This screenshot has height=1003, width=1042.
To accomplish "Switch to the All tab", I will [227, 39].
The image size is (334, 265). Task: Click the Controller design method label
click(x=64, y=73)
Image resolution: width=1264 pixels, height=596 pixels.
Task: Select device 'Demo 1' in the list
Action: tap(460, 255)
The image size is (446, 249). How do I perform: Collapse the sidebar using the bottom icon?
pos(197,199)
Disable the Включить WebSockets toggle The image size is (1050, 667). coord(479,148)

○ ○ ○ ○ ○ ○ ○

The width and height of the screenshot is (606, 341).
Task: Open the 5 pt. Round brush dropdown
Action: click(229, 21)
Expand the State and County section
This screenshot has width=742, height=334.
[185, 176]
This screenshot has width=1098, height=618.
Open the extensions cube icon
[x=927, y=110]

○ ○ ○ ○ ○ ○ ○

**Your objective:** Look back at the data above. Transcribe exactly the lines starting at the line that contains "This screenshot has height=1003, width=1042." and ending at the line that contains "Disable the Включить".

**Task answer:**
This screenshot has height=1003, width=1042.
To accomplish "Switch to the All tab", I will [227, 39].
The image size is (334, 265). Task: Click the Controller design method label
click(x=64, y=73)
Image resolution: width=1264 pixels, height=596 pixels.
Task: Select device 'Demo 1' in the list
Action: tap(460, 255)
The image size is (446, 249). How do I perform: Collapse the sidebar using the bottom icon?
pos(197,199)
Disable the Включить WebSockets toggle The image size is (1050, 667). coord(479,148)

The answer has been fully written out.